Q & A with JP Morgan


In an effort to provide current insight to the latest trends in the capital markets, we're fortunate to have Derek Layne of JP Morgan Mortgage Capital participating in a Q & A session with Peter Slaugh. Located in Los Angeles, Mr. Layne is on the production team covering the West Coast, Nevada, Utah, Arizona, Idaho and Montana.

Q: What types of trends are you seeing in the capital markets these days?

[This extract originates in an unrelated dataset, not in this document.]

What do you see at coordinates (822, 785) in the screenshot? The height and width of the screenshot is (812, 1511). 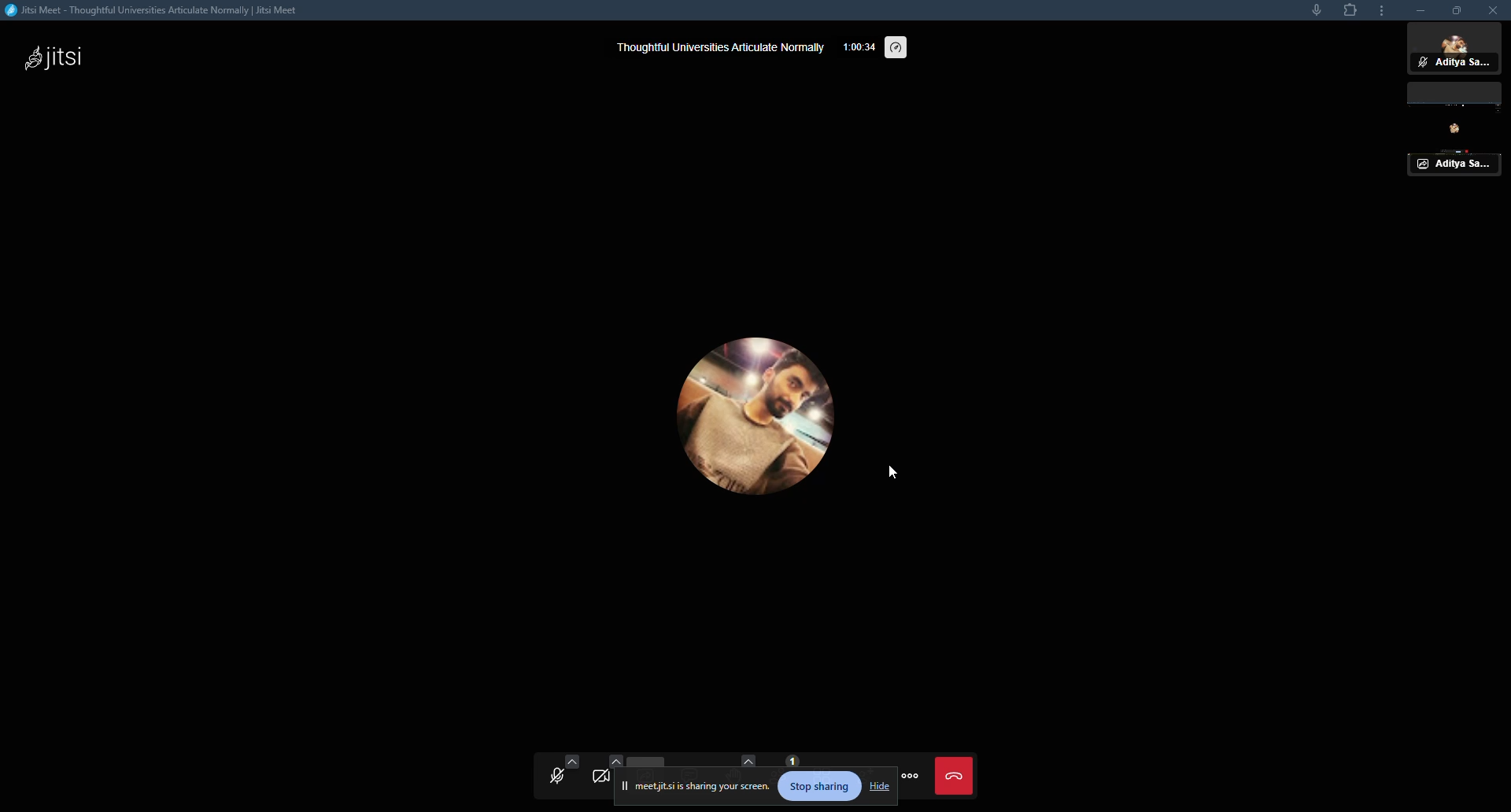 I see `stop sharing` at bounding box center [822, 785].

A: US Treasuries are in a wait and see mode currently, as are stocks. With the War on Terror finding success, the treasury market rebounded from its recent dip into the low 4% range to stabilize in a more normalized 5% range. So long as the economy continues to show signs of some improvement and there are not other world events that would cause uncertainty, I think we are in a fairly decent trading range of between 4.75% and 5% for the 10-Year UST. Of course this could change tomorrow.

Q: How are spreads reflecting the current economic outlook?

A: We feel that CMBS spreads are very attractive compared to corporate bonds. There is a lot of issuance planned in the first quarter of 2002 and we will have to wait and see how all of that paper executes. After 9/11 CMBS showed signs of volatility, but it got back on track within a just a few weeks of that calamitous event. CMBS was actively bid on at securitization during the 4th quarter, driving spreads back down a few basis points; Swaps came in this way as well.

Q: From your perspective, what is the economic outlook for 2002?

A: I think the economy is definitely in a position to bounce back, but it will take more positive earnings and outlooks from most of the DJ 30 and the top S&P 500 firms to substantiate that notion. Tech companies are beginning to spend money again through acquisition or R&D. The retail sector is still amid uncertain conditions. With Kmart recently filing for Chapter 11 and most retailers still experiencing problems, the retail sector is still in a turbid state.

Q: What property types remain attractive from a lender's point of view, and why?

A: All lenders are being aggressive and have a predilection toward multi-family properties and grocery anchored retail centers that are doing high sales per square foot. These assets simply execute well and improve subordination ratings. Every conduit probably wishes they could close a lot more multi-tenant industrial product, but the life companies seem to get most of that product. Office product is currently a bit more challenging to hit on. With the spike in vacancy and softening of rents it is just extremely difficult to achieve a dollar level that a borrower is willing to accept. Having said this, we are still closing a decent amount of office product on somewhat more conservative underwriting standards.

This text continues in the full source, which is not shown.